Originally Posted by
SurfinTurf
I am a Windows LAN Administrator, 10 years running. However, in my latest need for a central file server for the LAN, I've decided to give Ubuntu Linux 8.04 a go because of its low overhead and IP bonding ability (awesome cool, ip bonding!). Well I have read 2 books and been all over Ubuntu documentation and articles all over the web and feel pretty comfortable moving around and configuring on Ubuntu. Except I cannot easily manipulate ACL's on network shares that are stored on the Ubuntu box using Active Directory users and groups.
I have installed and configured samba, kerberos, nfs and winbind. Plenty of documentation on that. I tie in and authenticate with AD. I can read my AD users and groups using
wbinfo -u
wbinfo -g
I have also played around with setfacl, chmod, chown.
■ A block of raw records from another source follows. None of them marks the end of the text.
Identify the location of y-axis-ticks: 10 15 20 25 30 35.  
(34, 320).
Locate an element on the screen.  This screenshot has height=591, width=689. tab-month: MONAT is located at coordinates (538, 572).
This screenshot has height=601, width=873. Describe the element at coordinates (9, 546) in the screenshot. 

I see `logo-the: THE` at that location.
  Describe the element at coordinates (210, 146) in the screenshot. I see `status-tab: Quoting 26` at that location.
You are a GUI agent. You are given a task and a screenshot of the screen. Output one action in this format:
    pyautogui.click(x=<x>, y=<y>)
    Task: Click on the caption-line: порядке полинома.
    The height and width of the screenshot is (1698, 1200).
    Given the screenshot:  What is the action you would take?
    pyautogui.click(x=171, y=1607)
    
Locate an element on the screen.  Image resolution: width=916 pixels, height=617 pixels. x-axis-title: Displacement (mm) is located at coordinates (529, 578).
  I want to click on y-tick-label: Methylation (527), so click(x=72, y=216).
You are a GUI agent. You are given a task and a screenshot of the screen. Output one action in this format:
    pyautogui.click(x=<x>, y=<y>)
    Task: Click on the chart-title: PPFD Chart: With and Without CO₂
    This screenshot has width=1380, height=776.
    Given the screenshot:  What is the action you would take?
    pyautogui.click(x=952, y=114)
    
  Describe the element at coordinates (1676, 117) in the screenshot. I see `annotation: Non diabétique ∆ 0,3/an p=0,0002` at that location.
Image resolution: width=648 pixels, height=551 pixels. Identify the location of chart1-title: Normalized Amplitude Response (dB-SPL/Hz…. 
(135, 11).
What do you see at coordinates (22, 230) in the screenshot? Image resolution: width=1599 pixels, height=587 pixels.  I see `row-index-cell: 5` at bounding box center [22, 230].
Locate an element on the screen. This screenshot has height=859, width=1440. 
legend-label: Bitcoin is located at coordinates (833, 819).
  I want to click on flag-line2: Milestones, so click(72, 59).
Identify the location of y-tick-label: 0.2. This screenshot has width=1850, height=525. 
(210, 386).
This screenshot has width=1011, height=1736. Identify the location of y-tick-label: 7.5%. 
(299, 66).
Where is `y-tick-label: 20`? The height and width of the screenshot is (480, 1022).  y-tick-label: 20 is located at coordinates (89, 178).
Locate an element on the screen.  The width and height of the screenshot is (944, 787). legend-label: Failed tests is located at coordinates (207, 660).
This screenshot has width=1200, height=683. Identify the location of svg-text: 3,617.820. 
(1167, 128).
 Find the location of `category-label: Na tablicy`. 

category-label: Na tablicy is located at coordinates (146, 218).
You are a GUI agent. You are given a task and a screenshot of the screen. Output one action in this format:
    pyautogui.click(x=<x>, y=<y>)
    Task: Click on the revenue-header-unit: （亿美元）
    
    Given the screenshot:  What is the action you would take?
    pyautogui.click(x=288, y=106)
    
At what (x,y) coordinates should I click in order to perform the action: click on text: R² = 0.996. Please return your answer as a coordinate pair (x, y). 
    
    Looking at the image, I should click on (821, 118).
Can anyone point me to documentation, book, web page, 2-paragraph-blog, anything on how to 'manipulate Microsoft Active Directory users and groups in ACL's for Ubuntu shares' please? For instance, one of my shares will be a 'Common' share. Then I'll have folder's in there that various groups and users can access (i.e. HR folder for HR group to write, but everyone else read, etc....) These are things I'm very comfortable manipulating on Windows file sharing. It does not however seem as straightforward in Linux.